TEXT SECTION:
The agent is terrible at following rules over long periods. Instead of relying on it to remember, create programmatic policies that enforce behavior automatically.

Virtual Trees

For document-based systems with many markdown or JSON files, virtual file trees let the agent use standard bash commands to find what it needs. This is especially powerful when:

  • Data is already executable (JSON that parses directly to objects)
  • The agent can access data without connecting to external runtimes
  • You can encode data in formats the model handles efficiently

Rethinking agent.md

The infamous agent.md file gets a bad rap. Studies show that putting agent.md in every folder leads to poor performance—it’s too much to manage. But the video proposes a better use: temporal change logs.

When you return to a codebase after time, you lose the context of what changed. Using agent.md as a changelog that records:

  • Files that were modified
  • Files that used to exist
  • Git hashes and timestamps

This gives the agent temporal awareness without requiring it to read the entire git history.

The Bigger Picture

The goal of building better agent harnesses isn’t always more information—it’s better structure. If you can solve context through systems you already use, it improves every codebase using Claude Code, Cursor, or similar tools.

The challenge: find something inherent that works with existing structures. It will reduce token counts and improve performance. That’s the opportunity.

DATA LISTING:
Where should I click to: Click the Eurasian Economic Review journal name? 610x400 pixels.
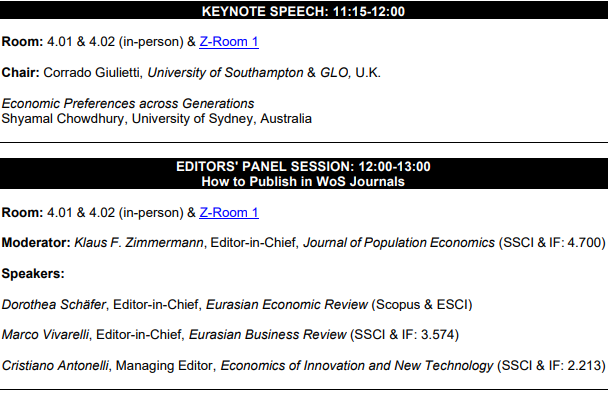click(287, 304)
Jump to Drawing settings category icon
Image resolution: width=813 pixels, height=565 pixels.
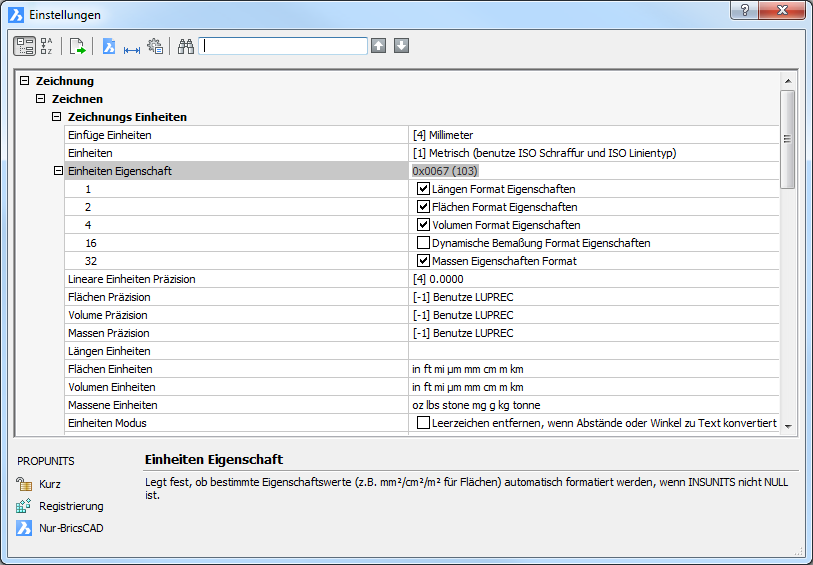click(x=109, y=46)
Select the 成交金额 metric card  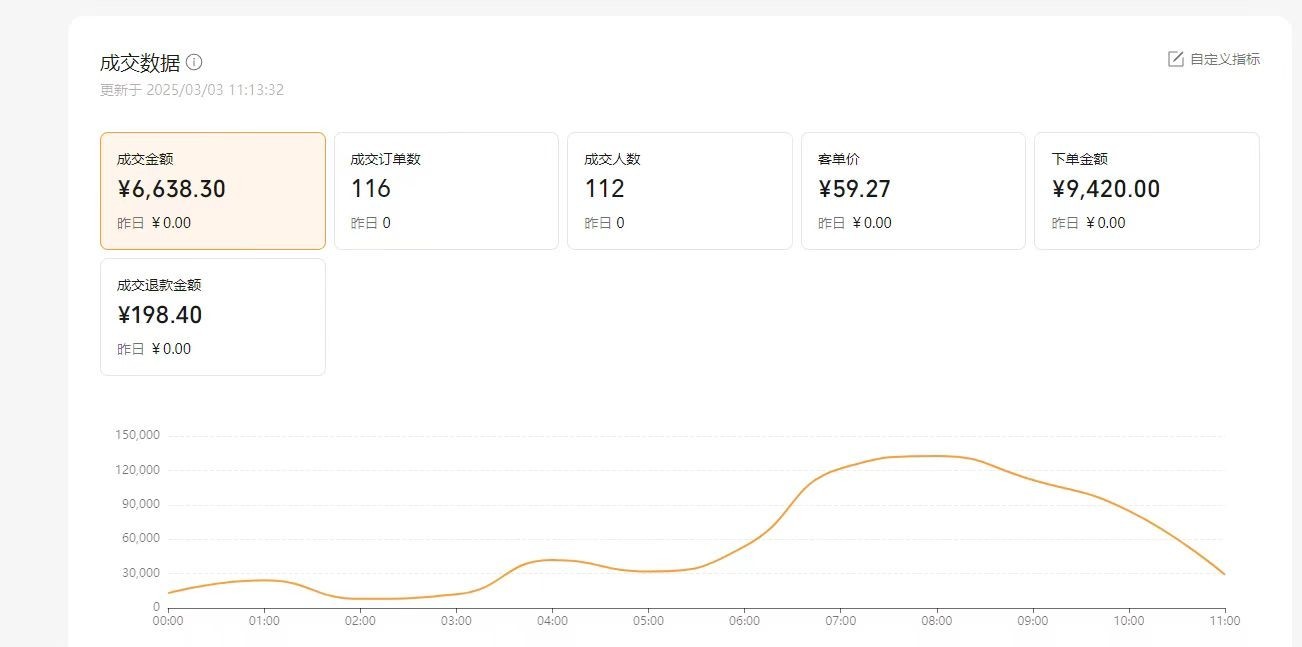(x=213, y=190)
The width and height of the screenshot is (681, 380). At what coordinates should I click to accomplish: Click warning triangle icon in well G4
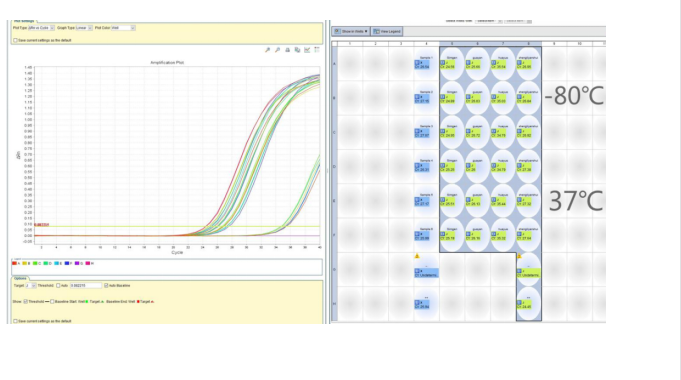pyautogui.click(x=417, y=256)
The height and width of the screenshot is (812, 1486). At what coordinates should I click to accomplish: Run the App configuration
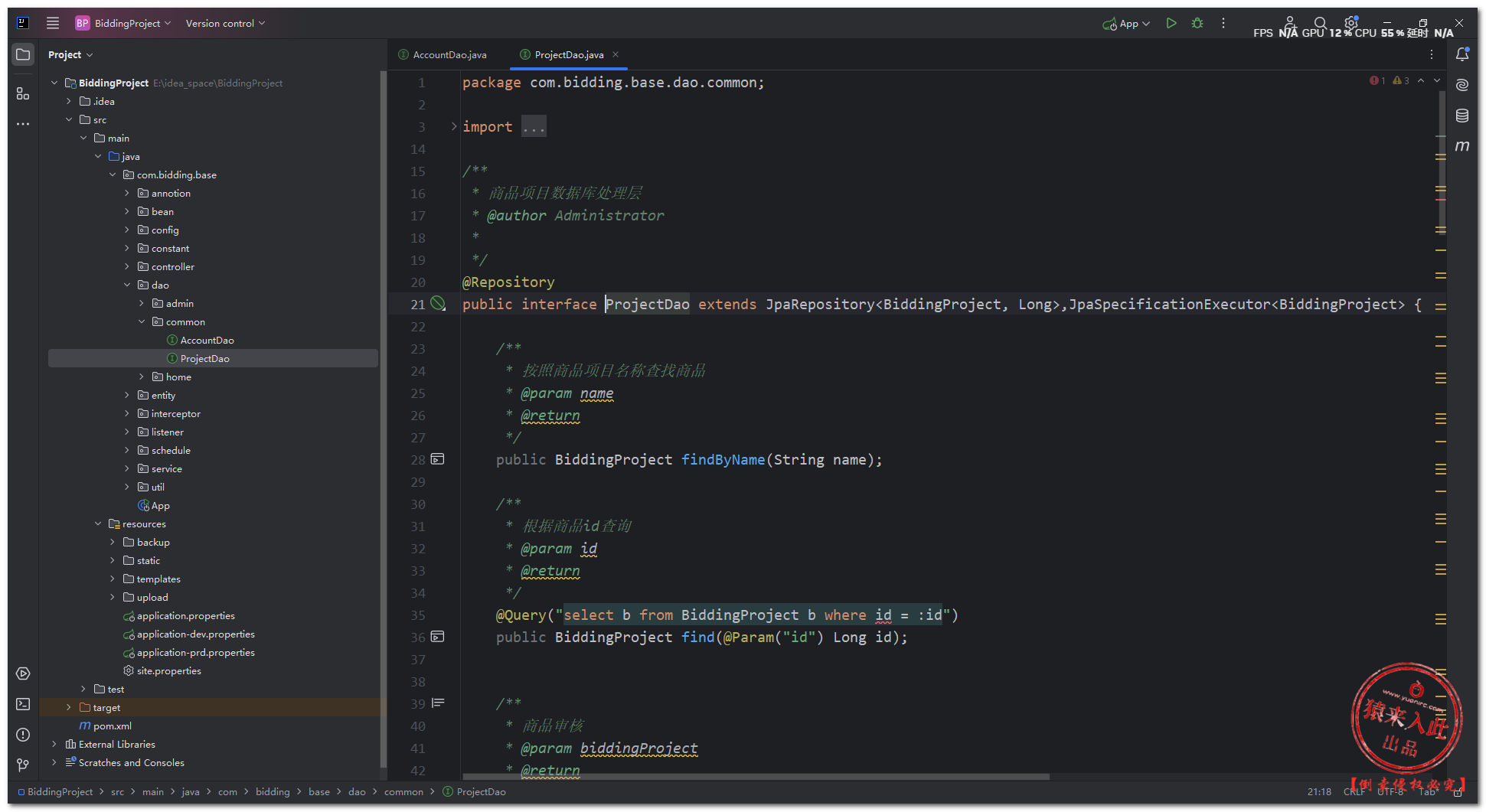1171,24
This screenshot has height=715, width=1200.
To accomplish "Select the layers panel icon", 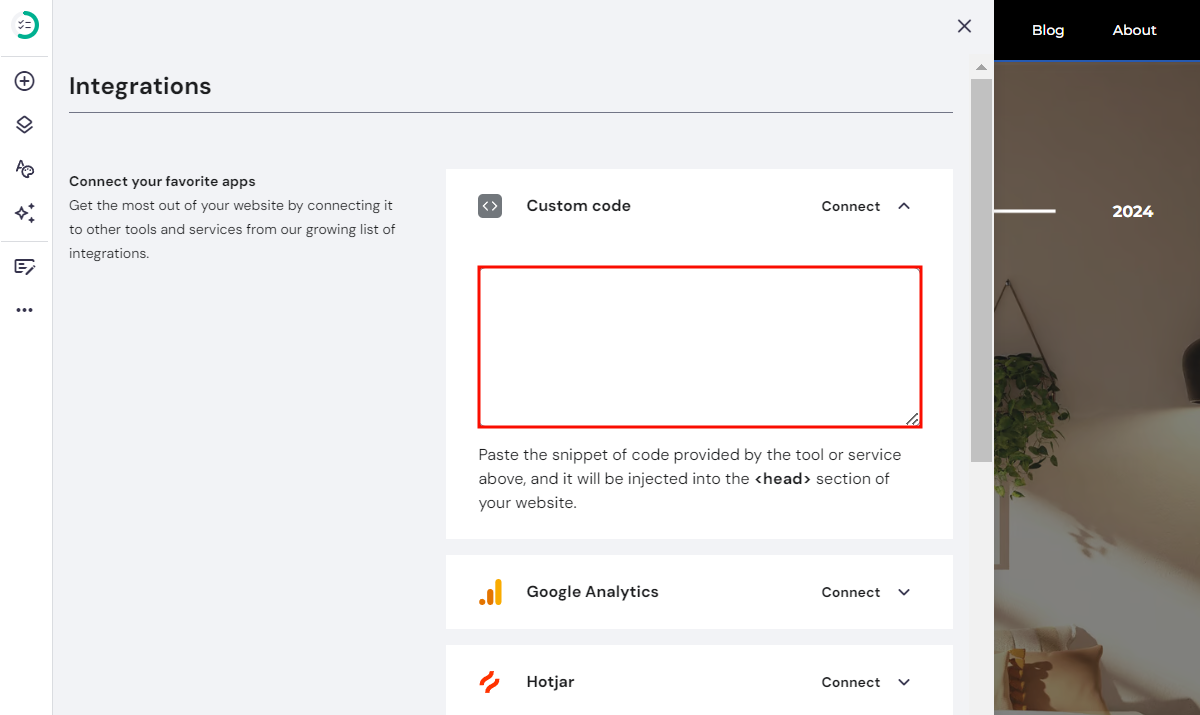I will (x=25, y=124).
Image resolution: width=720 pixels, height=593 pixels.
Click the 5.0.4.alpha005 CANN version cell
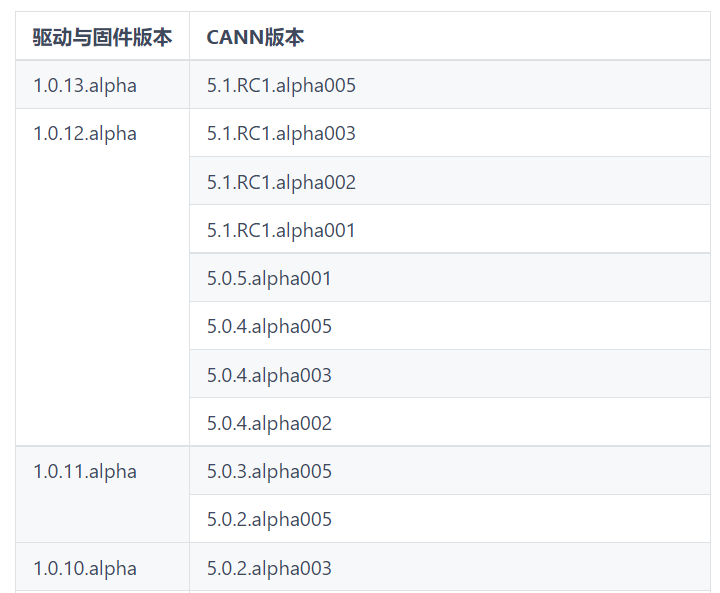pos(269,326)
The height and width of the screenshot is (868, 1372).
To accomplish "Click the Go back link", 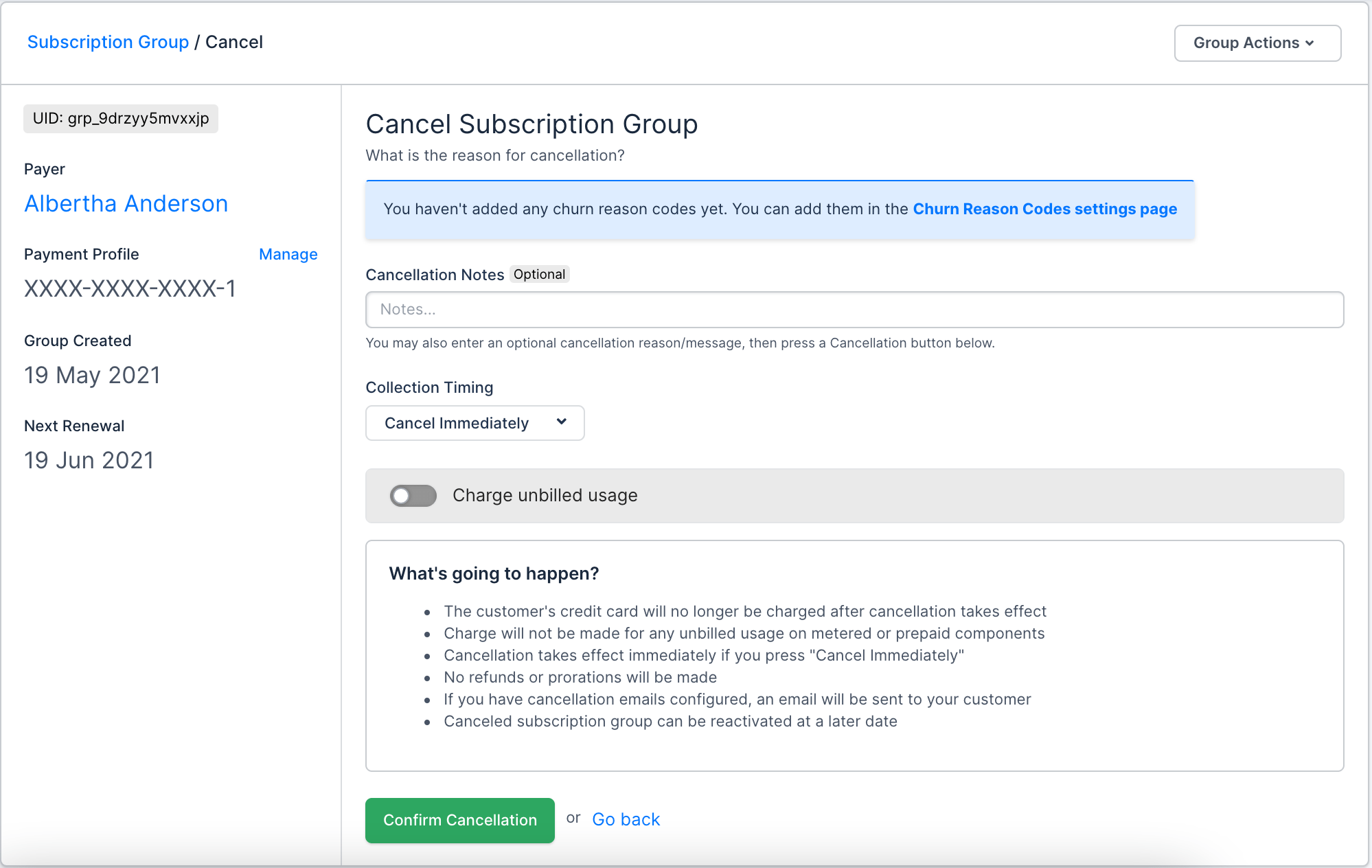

THE TASK:
Write out the passage on agent harnesses above from "The Bigger Picture" to "That’s the opportunity.", word for word.

EXERCISE RESULT:
The Bigger Picture

The goal of building better agent harnesses isn’t always more information—it’s better structure. If you can solve context through systems you already use, it improves every codebase using Claude Code, Cursor, or similar tools.

The challenge: find something inherent that works with existing structures. It will reduce token counts and improve performance. That’s the opportunity.